TCS Credit Cannot Be Denied for Default of Collector: ITAT Pune Ruling
Understanding the ITAT Pune Decision on TCS Credit
The Income Tax Appellate Tribunal (ITAT) Pune has delivered a landmark ruling stating that Tax Collected at Source (TCS) credit cannot be denied to the assessee merely because the collector failed to deposit the collected tax with the government. This decision emphasizes that once TCS is validly collected from the assessee, the buyer retains the right to claim credit, irrespective of the collector’s subsequent default.[1][7]
In the case under review, the tribunal held that Section 205 of the Income Tax Act, which bars credit for tax not deposited, does not apply to penalize the assessee for the collector’s lapse. The assessee had duly paid the TCS to the collector, fulfilling their obligation. Holding the assessee responsible would be unjust, as they cannot control the collector’s compliance.[7]
Key Facts of the Case
- The assessee purchased goods subject to TCS provisions.
- TCS was collected by the seller but not deposited timely or accurately.
- Tax authorities denied TCS credit to the assessee citing the collector’s default.
- ITAT Pune overturned this, prioritizing the assessee’s payment over collector’s deposit failure.
Legal Implications Under Section 205 and Related Provisions
Section 205 of the Income Tax Act provides that credit for tax deducted or collected at source shall not be given unless the tax is paid to the Central Government.
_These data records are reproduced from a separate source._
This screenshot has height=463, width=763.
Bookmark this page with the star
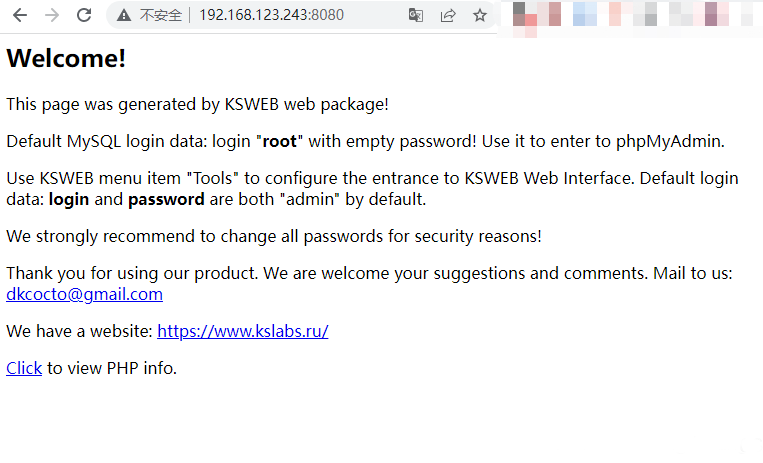[480, 15]
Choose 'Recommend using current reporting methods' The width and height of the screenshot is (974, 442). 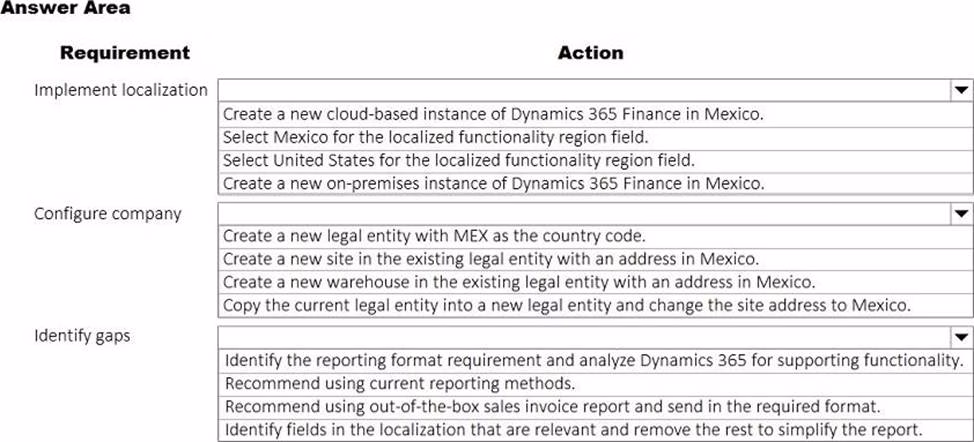coord(400,383)
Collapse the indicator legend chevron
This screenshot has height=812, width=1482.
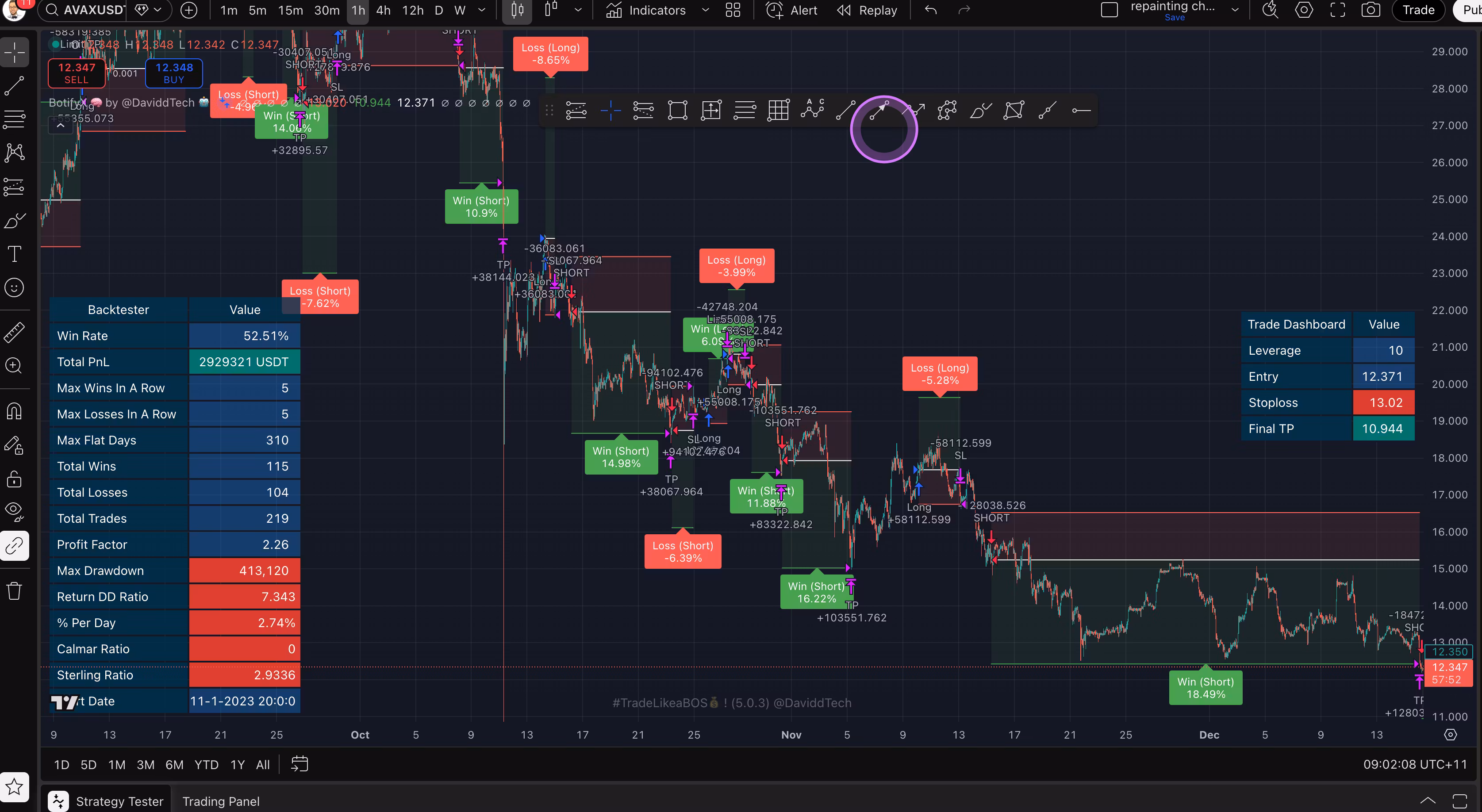pos(61,126)
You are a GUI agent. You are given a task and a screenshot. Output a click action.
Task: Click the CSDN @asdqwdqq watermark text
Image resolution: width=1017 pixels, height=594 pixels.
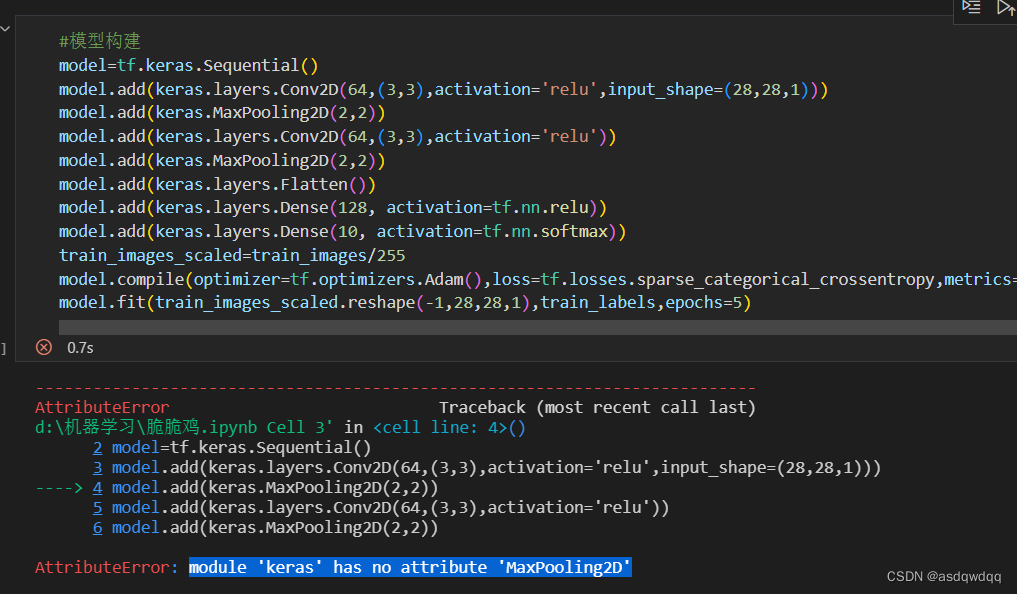pos(945,576)
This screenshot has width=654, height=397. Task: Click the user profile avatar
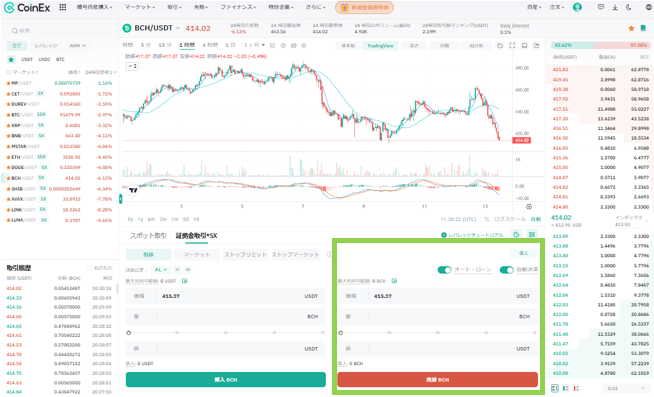(577, 7)
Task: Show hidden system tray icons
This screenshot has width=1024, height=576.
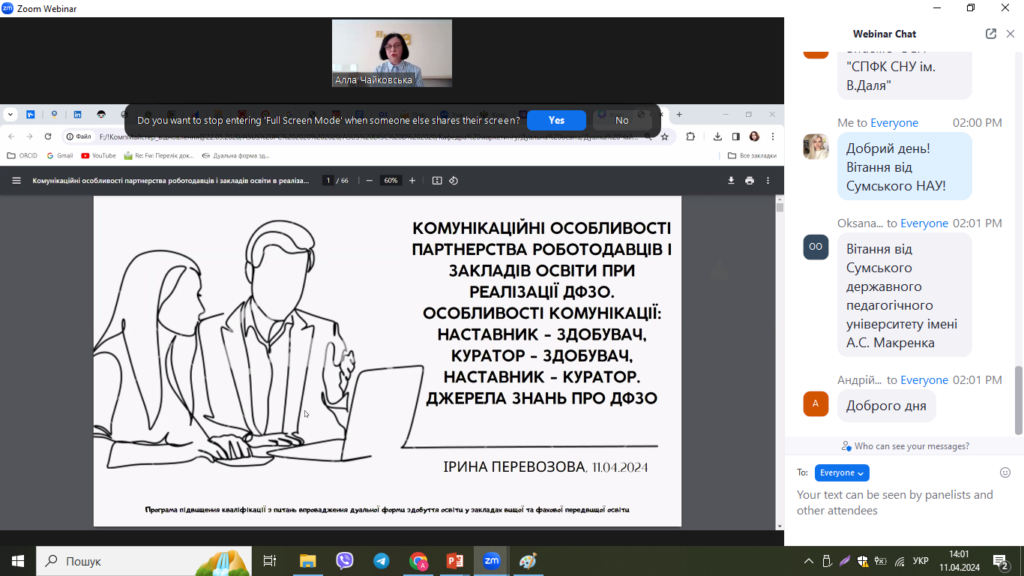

However, judicial interpretations, including this ITAT ruling, clarify that this bar applies primarily to the deductor/collector, not the assessee from whom tax was collected.[7]
This aligns with broader principles seen in TDS cases, where courts have ruled that deductees should not suffer for deductors’ defaults. For instance, experts note that once tax is deducted, credit cannot be denied if evidence like Form 16/16A exists, even if the deductor fails to deposit.[5] Similarly, in TCS scenarios involving property sales or other transactions, assessees face undue hardship from mismatched reporting.[6]
The ruling reinforces accountability: the collector bears responsibility for remittance failures, facing penalties under sections like 271CA, while the assessee’s credit remains protected.[3]
Comparison with GST ITC Precedents
- In GST, courts like Gauhati HC have read down provisions denying Input Tax Credit (ITC) due to supplier defaults, protecting bona fide buyers.[1][4]
- Allahabad HC quashed ITC denial, holding buyers not liable for sellers’ non-filing or non-deposit.[4]
- Parallel to ITAT Pune: Buyer/purchaser cannot ensure seller/collector’s compliance.
Practical Guidance for Taxpayers and Collectors
For assessees claiming TCS credit, retain robust documentation: purchase invoices showing TCS collection, payment proofs (e.g., bank statements), and seller acknowledgments. Even if Form 27D or deposit mismatches occur, tribunals prioritize evidence of collection over deposit status.[7]
Collectors must note strict timelines under Rule 37CA for TCS deposits (up to 7 days, with interest for delays). Non-compliance risks penalties, but does not jeopardize the buyer’s credit entitlement.[3][6]
Taxpayers facing credit denials should appeal, citing this precedent. Suggested reforms include rules allowing credit on deductee evidence (payslips, forms) when collectors default, mirroring TDS suggestions.[5][6]
Steps to Safeguard TCS Credit Claims
- Verify seller’s TAN and compliance history before large transactions.
- Insist on TCS receipts and match with Form 26AS/27D.
- File ITR with supporting documents; claim credit provisionally if mismatches.
- Approach AO or appeal to ITAT if denied, referencing Section 205 interpretations.
This ITAT Pune verdict promotes fairness, ensuring assessees are not doubly taxed due to third-party lapses. It sets a precedent for future disputes, urging revenue authorities to target defaulters directly rather than penalizing compliant payers.